In Criticism of: Rom-Coms

In Criticism of: Rom-Coms

I hate rom-coms. I am probably in the minority here but I just can’t get into them. To me, they promote unhealthy, sometimes stalkerish forms of love and other times they’re just too cheesy to bear. Also, as someone in a long-distance relationship, sometimes I find them difficult to watch when I miss my partner. I get why people like them: they can be funny, they can be a form of escapism, they can be lighthearted but, for me, I would much rather put on a good horror film instead.

Advertisement

Firstly, as I mentioned, I think they sometimes promote unhealthy forms of love. Love Actually, for example, is a cult classic but I find it kind of unsettling. Especially the storyline with Mark (Andrew Lincoln) and Juliet (Keira Knightley). He films only her at her wedding, leaving out her husband, then comes to her house and creepily tells her he’s in love with her despite her being married. In fact, even Lincoln himself told Vanity Fair that he feared he’d come across as a stalker. Lots of rom-coms do this and it doesn’t sit right with me.
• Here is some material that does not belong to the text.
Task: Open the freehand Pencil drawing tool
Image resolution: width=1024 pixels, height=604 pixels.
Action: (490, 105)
I also find that most rom-coms are far too cheesy. I know that some people love a cheesy film as they’re light-hearted and don’t require much thought for unwinding after a long day. However, I find most rom-coms are TOO cheesy. Filled with nauseating lines that, probably, very few couples actually say to each other. Also, cheesy, again sometimes creepy, pick-up lines and mushy storylines and first dates. Due to this, I often find myself uninterested in the characters, plots and where their love lives are going and just want to change the channel. Maybe I’m cynical because I can’t be with my boyfriend all the time, but I find it annoying and too much.
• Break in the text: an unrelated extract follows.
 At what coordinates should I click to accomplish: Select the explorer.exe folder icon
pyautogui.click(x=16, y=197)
As well as this, most rom-coms are just plain unrealistic. The only rom-com I truly enjoy and end up watching every Christmas, is The Holiday. It’s got a cast I adore, it isn’t all just about love (look at the sub-plot between Eli Wallach's Arthur and Kate Winslet's Iris) and it is filled with heartbreak too. However, even I have to admit that it is unrealistic. The chances of moving to a new country to be with a guy you’ve known for a week are slim. The chances of that working out are even slimmer. I get that it’s a feel-good, ‘smile at the telly film’ and people don’t want accuracy. That would be boring, I guess. I just find it unrealistic that 'they meet each other and instantly fall in love, give up their lives and careers and end up together' storylines rarely happen in the real world and I don’t find it fun and comical- it's annoying and frustrating. It possibly sets unrealistic expectations for relationships and compromises too.
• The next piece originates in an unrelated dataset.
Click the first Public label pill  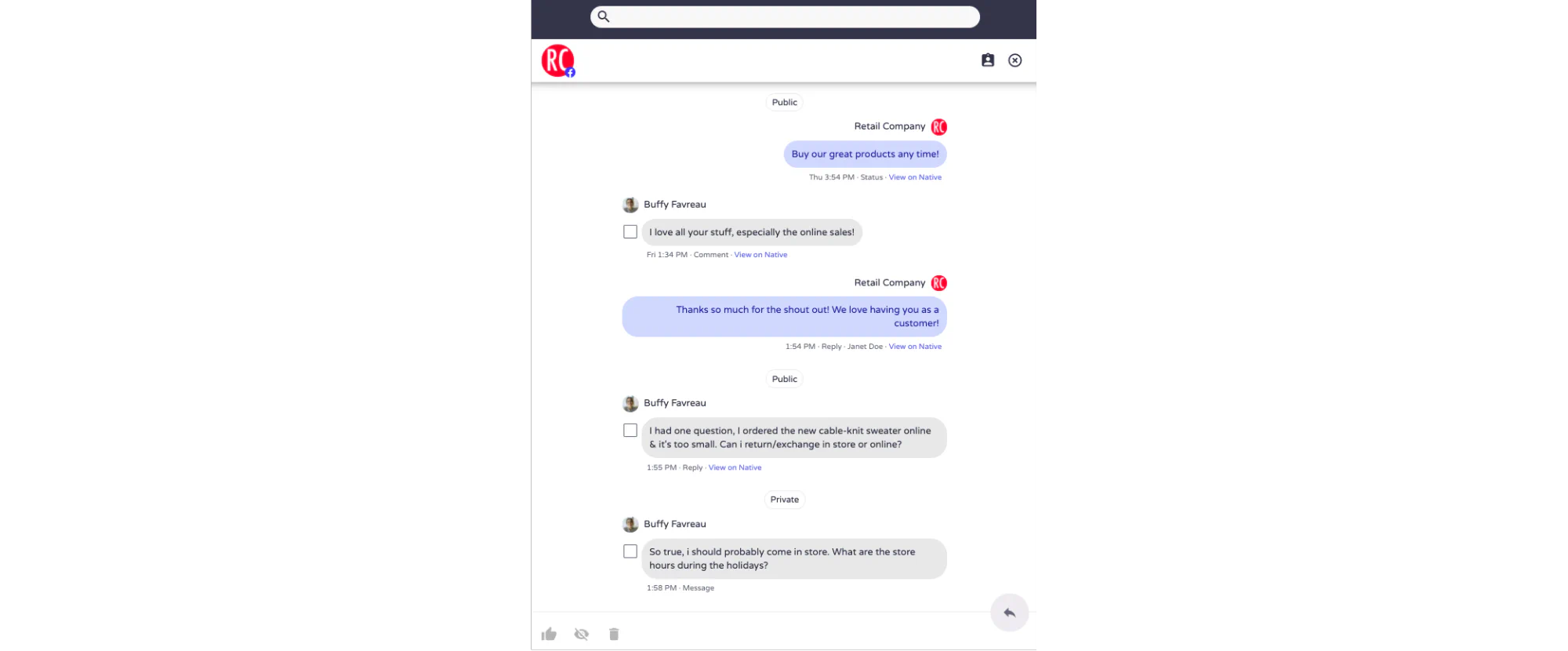(x=785, y=102)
Similarly, many rom-coms are quite sexist and promote dangerous stereotypes surrounding body image and a woman’s place. Representations of different body types are usually not very diverse in rom-coms. Some films like Bridget Jones’ Diary, though I have never seen this one specifically, show that the woman gaining weight is the worst thing that can happen. They become ‘unattractive’ when they gain weight and it becomes a plot point for them to lose weight to please a man. This is not only annoying and sexist, but it’s also dangerous too. Rom-coms often have constant references to diets and gaining weight and it’s very unhealthy and problematic for the women to make sacrifices for the man.

Overall, I get the appeal of rom-coms. I’m not saying that all rom-coms are bad and dangerous as some are great but just a bit cheesy. There are several rom-coms that I really enjoy as well, like Man Up and About Time, but for me, I find the majority of them too much.